▶ **Selected excerpt**:
────────────────────────────────────────
“But Flavia can’t be dead!” this reviewer thought as she read the first page of Alan Bradley’s latest novel starring the 11-year-old sleuth-cum-toxicologist, Flavia de Luce. Further reading reveals that of course she’s not dead, but only pretending to be. Like any other lonely and somewhat neglected child, Flavia wonders what her hateful sisters and distracted, widowed father would make of her death. Her conclusion: not much.
The Weed That Strings the Hangman’s Bag picks up where 2009’s The Sweetness at the Bottom of the Pieleft off, and like the first book, this one mines the vein of human sadness that exists alongside the fun and skullduggery. Along with Flavia’s isolation—she may not be the only living child in Bishop’s Lacey, but it feels like she is—Bradley’s far-reaching examination of the consequences of terrible grief and guilt add depth and poignancy to the book.
────────────────────────────────────────
▶ **Tasks for this exercise**:
1. Copy the part of the book review between "The Weed That" and "to the book.", inclusive.
2. Answer these questions from the book review:
(a) How old is Flavia de Luce?
(b) What is Flavia pretending to be on the first page of the novel?
(c) What is the name of the place where Flavia feels like the only living child?
3. What comes next in the book review? Continue it from where it stops.
The records are separate material, unrelated to the book review.

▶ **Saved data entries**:
────────────────────────────────────────
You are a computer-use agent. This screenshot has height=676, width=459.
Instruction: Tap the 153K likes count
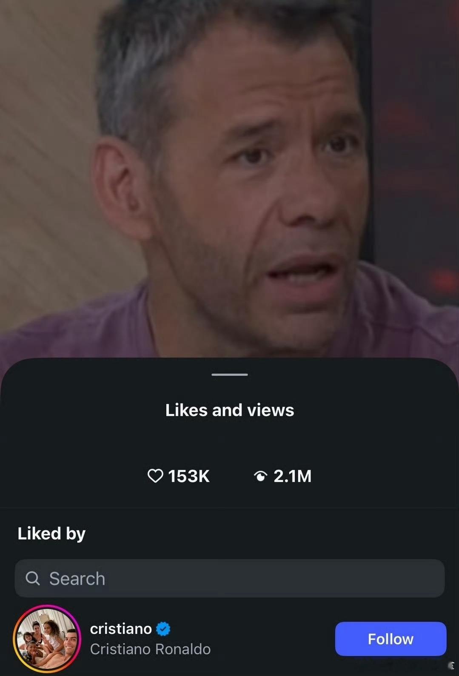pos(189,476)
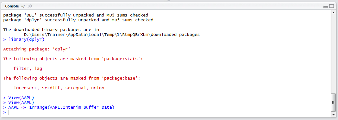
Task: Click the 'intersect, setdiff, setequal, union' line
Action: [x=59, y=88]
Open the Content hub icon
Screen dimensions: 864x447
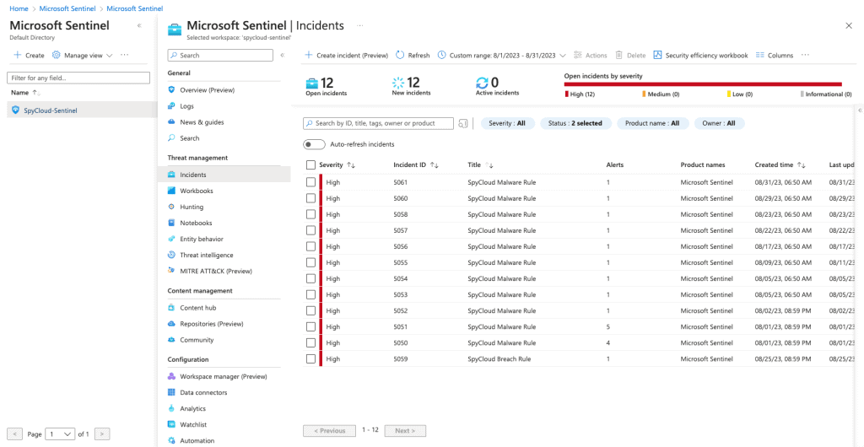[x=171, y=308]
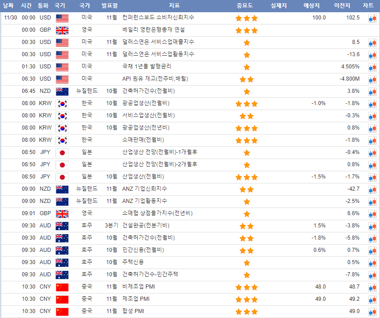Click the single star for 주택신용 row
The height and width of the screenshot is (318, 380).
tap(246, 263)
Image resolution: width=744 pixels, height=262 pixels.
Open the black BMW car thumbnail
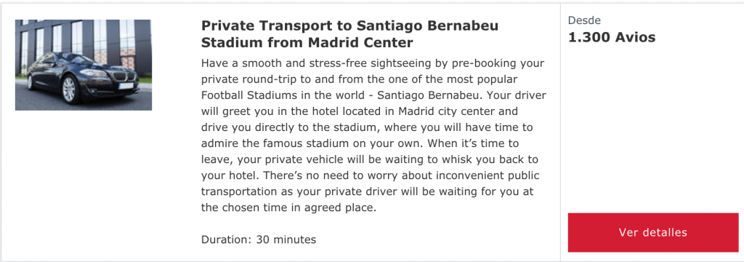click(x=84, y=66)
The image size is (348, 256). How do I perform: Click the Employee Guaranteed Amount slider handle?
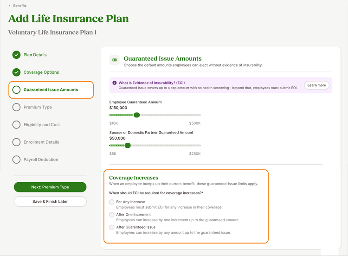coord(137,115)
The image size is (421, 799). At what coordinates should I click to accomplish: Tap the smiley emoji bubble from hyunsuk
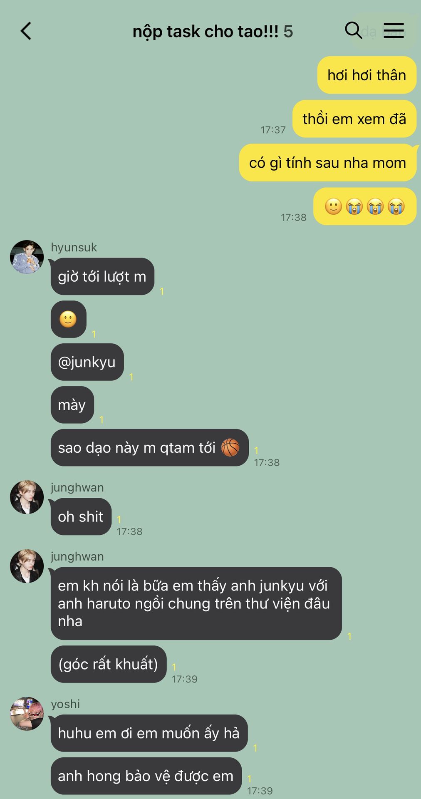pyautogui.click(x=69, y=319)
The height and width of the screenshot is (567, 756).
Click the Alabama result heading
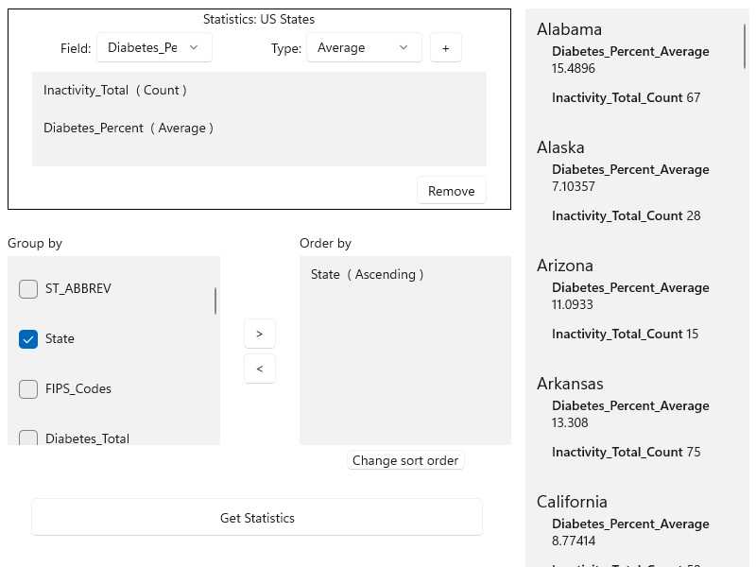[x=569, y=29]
────────────────────────────────────────
▶ **Answers to each task**:
1.
The Weed That Strings the Hangman’s Bag picks up where 2009’s The Sweetness at the Bottom of the Pieleft off, and like the first book, this one mines the vein of human sadness that exists alongside the fun and skullduggery. Along with Flavia’s isolation—she may not be the only living child in Bishop’s Lacey, but it feels like she is—Bradley’s far-reaching examination of the consequences of terrible grief and guilt add depth and poignancy to the book.

2.
(a) She is 11 years old.
(b) She is pretending to be dead.
(c) Bishop's Lacey.

3.
As Flavia lies in the cemetery contemplating her own demise, she hears weeping and goes to find a woman, Nialla, stretched out on a nearby grave. She turns out to be the assistant of Rupert Porson, a famous puppet master. He’s also a brute, especially to his many lovers, of whom Nialla is the latest. Soon there’s a murder at one of the puppet shows Porson puts on for the town, and Flavia goes to work, armed only with her chemistry set, her beat-up old bicycle and her preternatural intelligence.
It’s almost as if the Flavia books are the reminiscences of an eccentric pensioner, for it’s hard to see even a brilliant 11-year-old fully understanding all the grown-up tribulations (adultery, among other things) she encounters in the crimes she solves. But there’s also humor, as when Flavia injects a box of chocolates with swamp gas to show up her sister, or in the amazement of the town police when they find—again!—that she’s one step ahead of them. It’s both the humor and the pathos that keep Flavia from being annoying and unbelievable, like Charles Wallace Murry, the smugly infallible boy genius from Madeleine L’Engle’s classic, A Wrinkle in Time.
The Weed That Strings the Hangman’s Bag, for all its tragedy, is still a delight from the inimitable Alan Bradley.
Arlene McKanic writes from Jamaica, New York.